Ayva, engellilerin hayatta daha fazla var olmak ve toplumda aktif bir rol üstlenmek istediklerini, bu nedenle iş hayatındaki varlıklarını artırmaya çalıştıklarını, ancak, engellilerin çalışmaya ihtiyaç duymadığına dair yanlış bir algıyla karşılaştıklarını dile getirerek, şöyle devam etti:
"Engellilerin iş hayatında geri planda kalmalarının temel sebeplerinden biri, onların aciz olduğu yönündeki yaygın algıdır. Bu algı, engellilerin çalışamayacağına dair bir inanç doğuruyor ve son derece yanlış. Şefkatle harmanlanmış gibi görünen bu tutum, aslında engellilerin toplumdan dışlanmasına neden oluyor. Oysa engelliler, fiziksel ihtiyaçlarını, güvenlik gereksinimlerini, bir toplumun parçası olma arzusunu, saygınlık görme ve kendini gerçekleştirme ihtiyaçlarını çalışarak karşılayabilir. Yani sadece engelsiz bireylerin bu ihtiyaçlara sahip olduğu düşüncesi tamamen yanlıştır. Engellilerin de bu ihtiyaçları vardır ve çalışmaları gereklidir."

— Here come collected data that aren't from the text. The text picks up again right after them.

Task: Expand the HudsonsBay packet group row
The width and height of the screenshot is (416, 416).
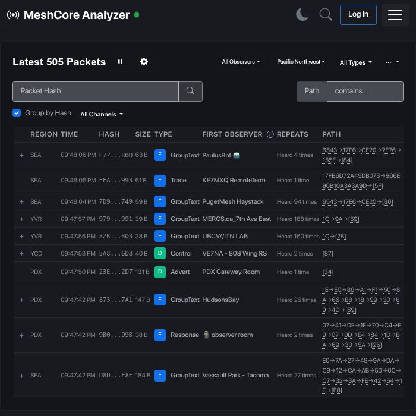Action: (x=22, y=300)
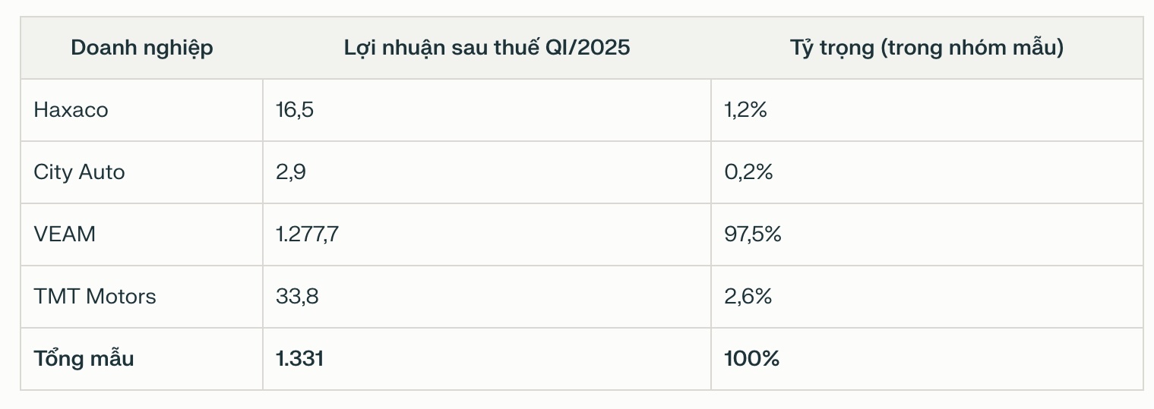Image resolution: width=1154 pixels, height=409 pixels.
Task: Select the TMT Motors company cell
Action: click(x=95, y=296)
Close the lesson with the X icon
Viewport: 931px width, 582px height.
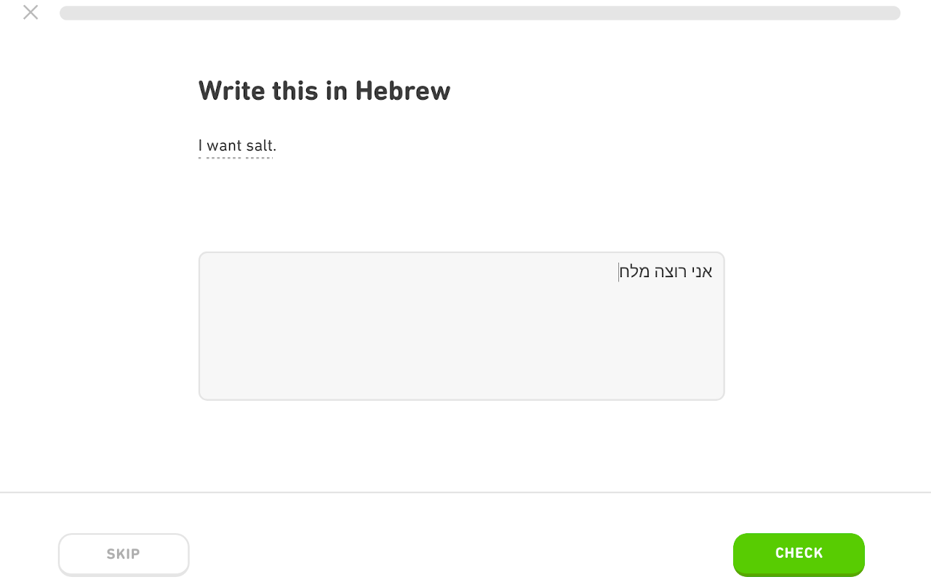[x=31, y=12]
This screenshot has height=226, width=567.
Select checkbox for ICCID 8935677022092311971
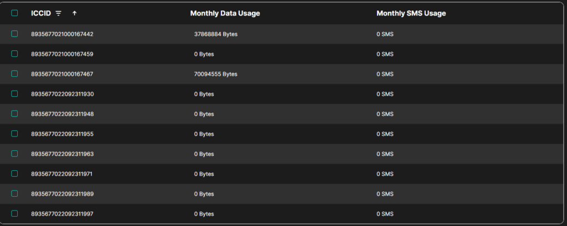pos(14,174)
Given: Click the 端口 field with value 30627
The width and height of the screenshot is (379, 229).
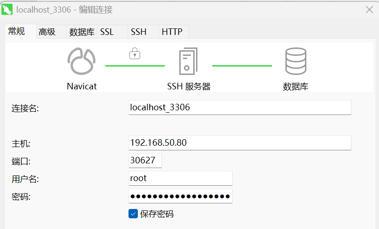Looking at the screenshot, I should (145, 161).
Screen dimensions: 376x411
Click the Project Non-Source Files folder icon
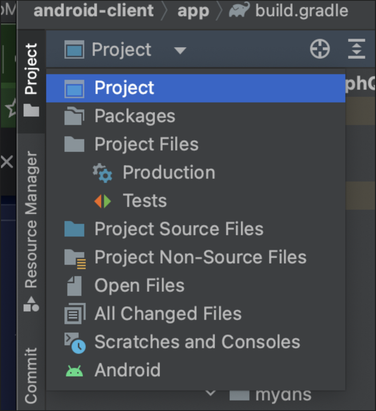tap(74, 257)
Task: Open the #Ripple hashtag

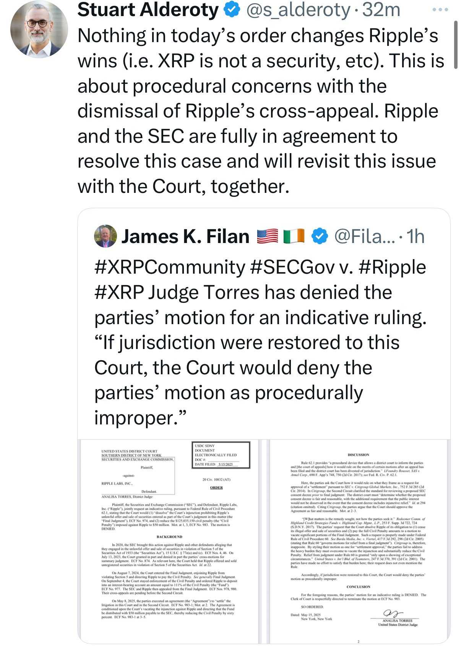Action: click(x=392, y=267)
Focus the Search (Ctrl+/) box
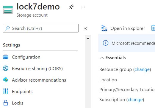155x108 pixels. (x=41, y=28)
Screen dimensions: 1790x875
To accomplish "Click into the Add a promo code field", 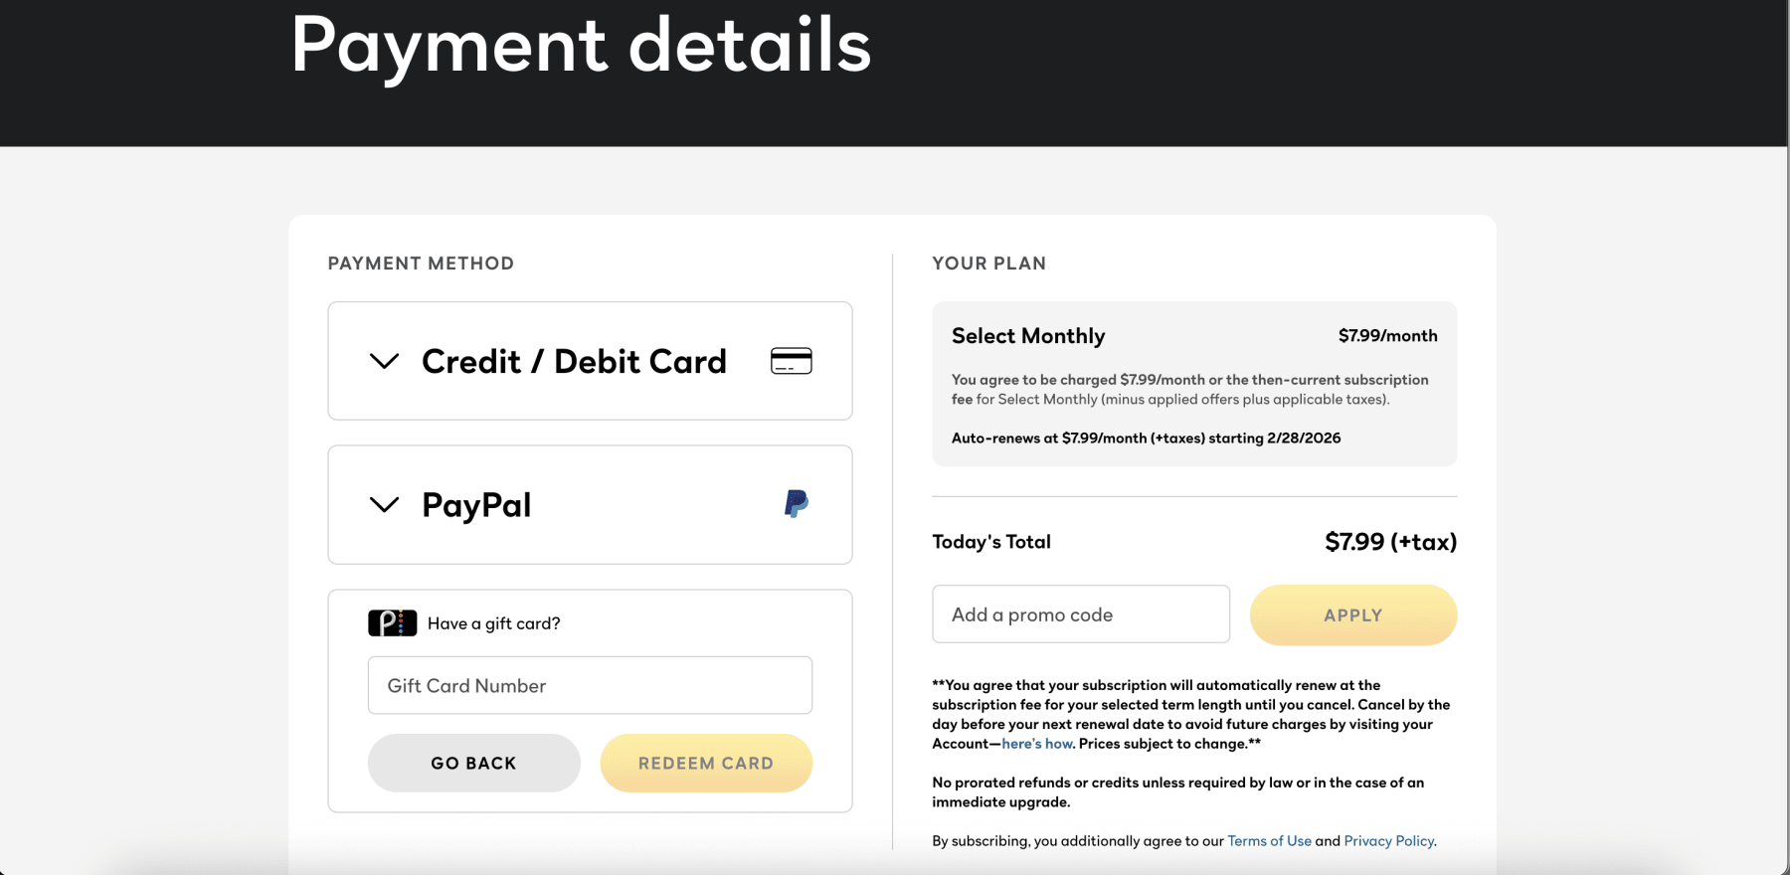I will coord(1080,614).
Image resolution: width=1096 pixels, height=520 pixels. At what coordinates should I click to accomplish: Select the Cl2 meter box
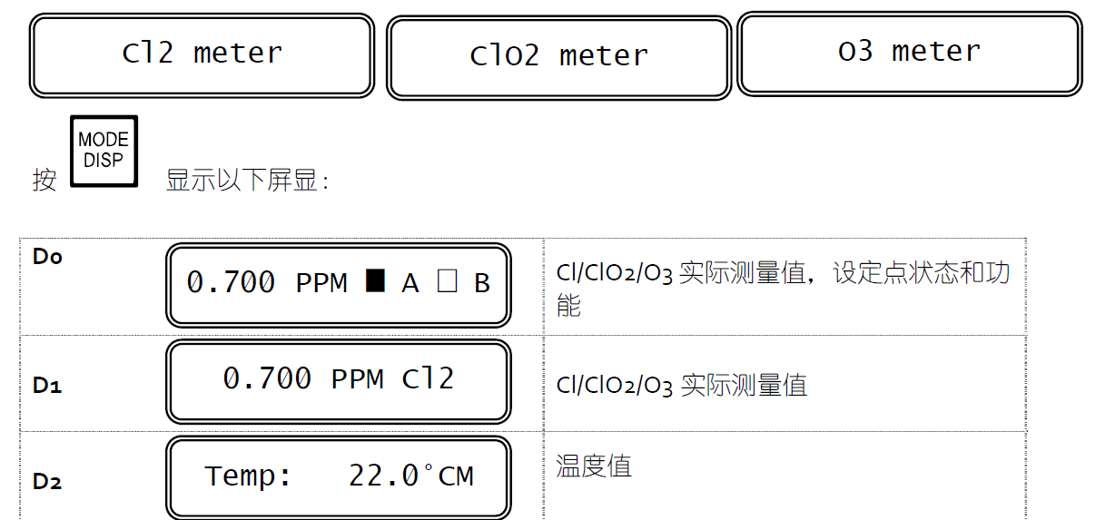[202, 54]
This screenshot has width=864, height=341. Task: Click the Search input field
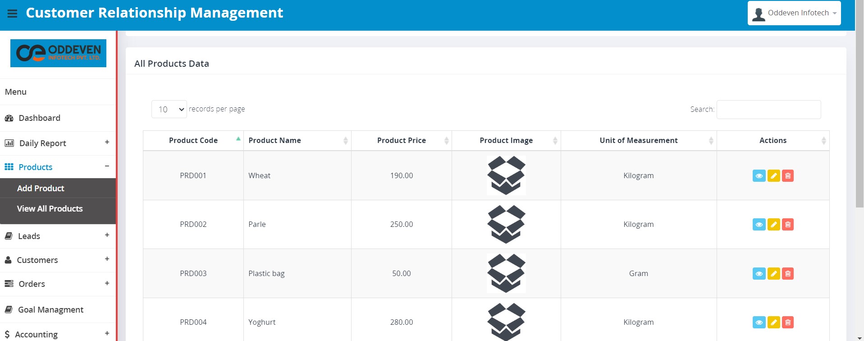coord(768,110)
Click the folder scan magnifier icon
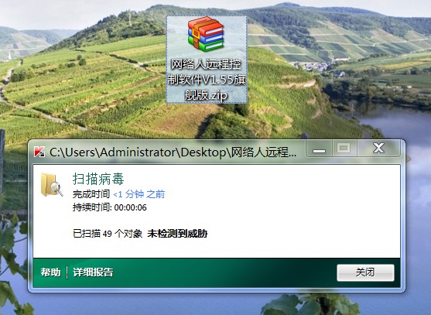The height and width of the screenshot is (315, 431). (51, 185)
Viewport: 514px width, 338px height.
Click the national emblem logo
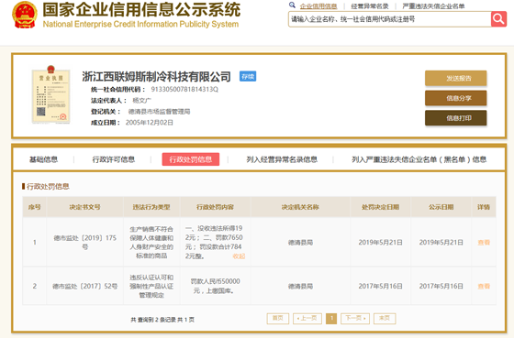tap(25, 15)
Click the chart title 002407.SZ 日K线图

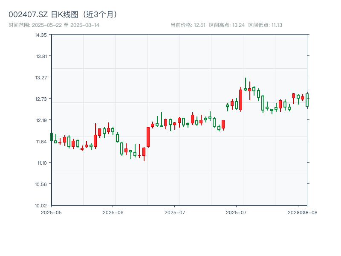coord(63,14)
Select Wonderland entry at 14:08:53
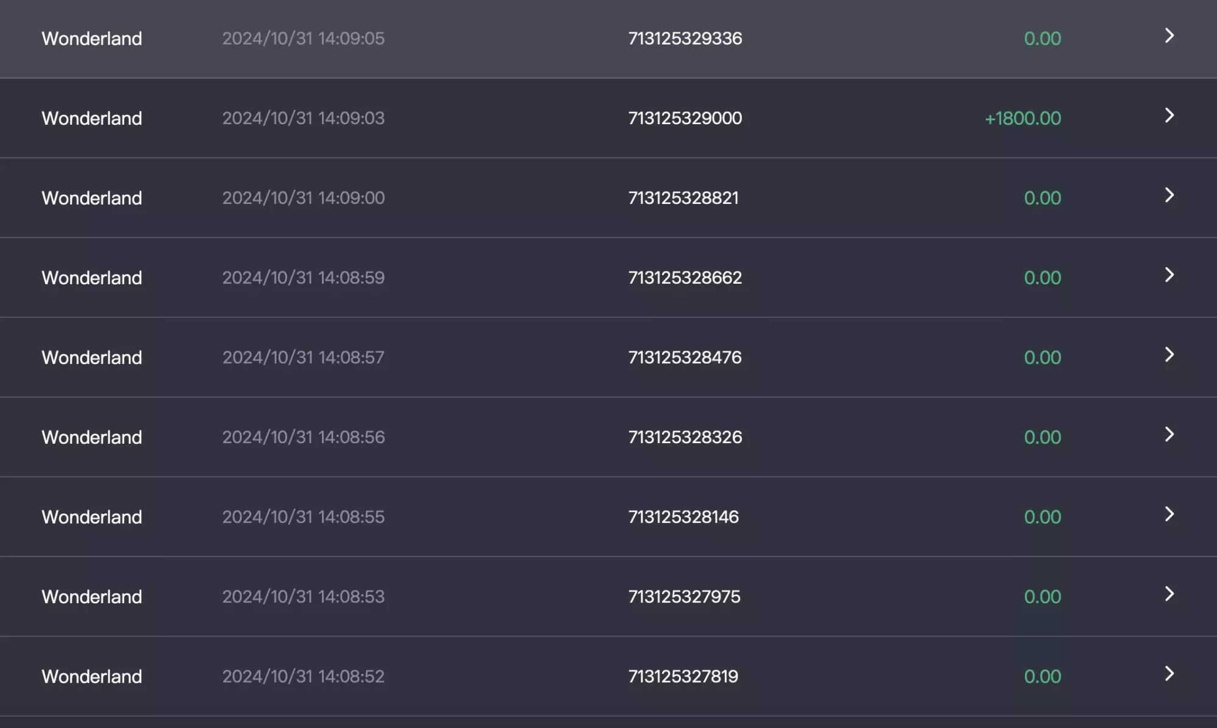 (92, 597)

Engellilerin, yalnızca durağan bir hayat süren ve tüketici bireyler olarak değil, toplumun ayrılmaz bir parçası olarak görülmesi gerektiğine işaret eden Ayva, "Engelliler neden sadece tüketen bireyler olsunlar ki? Çok yetenekli engellilerimiz var. Bu ülkenin kalkınmasına ve gelişmesine katkıda bulunacaklar, hep birlikte Türkiye'yi daha iyi bir noktaya taşıyacağız. Bu sadece engelsiz bireylerin değil, hepimizin meselesi olmalı." diye konuştu.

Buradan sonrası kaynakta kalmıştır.